> _Consigne A_: Relevez dans l'entretien tous les nombres et rangs écrits en toutes lettres.
> _Consigne B_: Reproduisez à l'identique le passage de l'entretien qui commence par les mots contenant "Le fait que" et se termine par "de saison ?".

> _Texte à lire_:
● ● ● ● ● ● ●

Le fait que votre saison se soit jouée sur le dernier match, cela influence le bilan final ?
”Non. Le bilan que l’on a tiré en interne, sur la période depuis mon retour, est très bon. La qualification pour les playoffs n’était pas l’objectif initial, ne l’oublions pas (NdlR : il parlait de maintien à son arrivée). La neuvième place finale ne doit pas occulter le bilan des dix-sept matchs. Sur cette tranche, on est troisième ex aequo (NdlR : avec 29 points sur 51). Si ce dernier match contre Genk s’était déroulé plus tôt dans la saison ou s’il n’avait pas été couperet, tout le monde aurait dit que notre prestation et le résultat étaient merveilleux.”

Qu’est-ce que cela a changé pour vous de reprendre une équipe en cours de saison ?

● ● ● ● ● ● ●

> _Données recueillies_:
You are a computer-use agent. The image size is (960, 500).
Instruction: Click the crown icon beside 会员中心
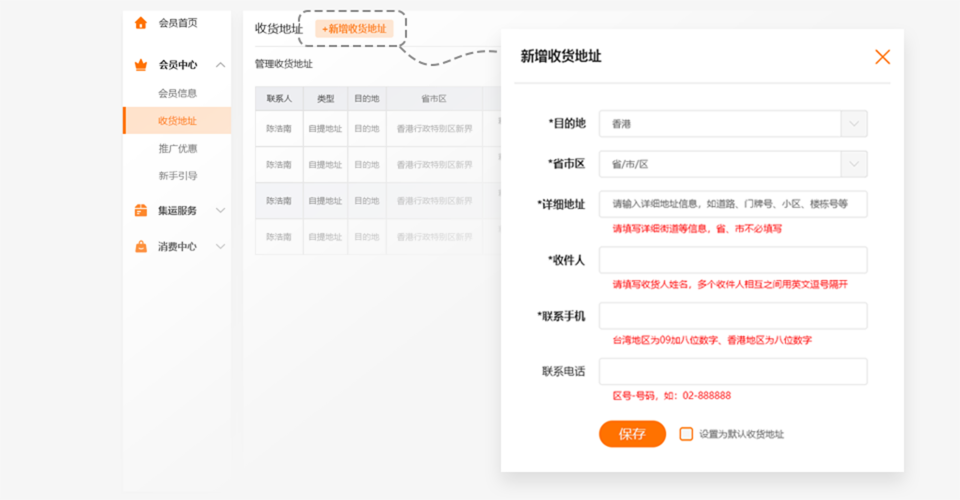tap(140, 65)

● ● ● ● ● ● ●

> _Réponse attendue A_: neuvième, dix-sept, troisième

> _Réponse attendue B_:
Le fait que votre saison se soit jouée sur le dernier match, cela influence le bilan final ?
”Non. Le bilan que l’on a tiré en interne, sur la période depuis mon retour, est très bon. La qualification pour les playoffs n’était pas l’objectif initial, ne l’oublions pas (NdlR : il parlait de maintien à son arrivée). La neuvième place finale ne doit pas occulter le bilan des dix-sept matchs. Sur cette tranche, on est troisième ex aequo (NdlR : avec 29 points sur 51). Si ce dernier match contre Genk s’était déroulé plus tôt dans la saison ou s’il n’avait pas été couperet, tout le monde aurait dit que notre prestation et le résultat étaient merveilleux.”

Qu’est-ce que cela a changé pour vous de reprendre une équipe en cours de saison ?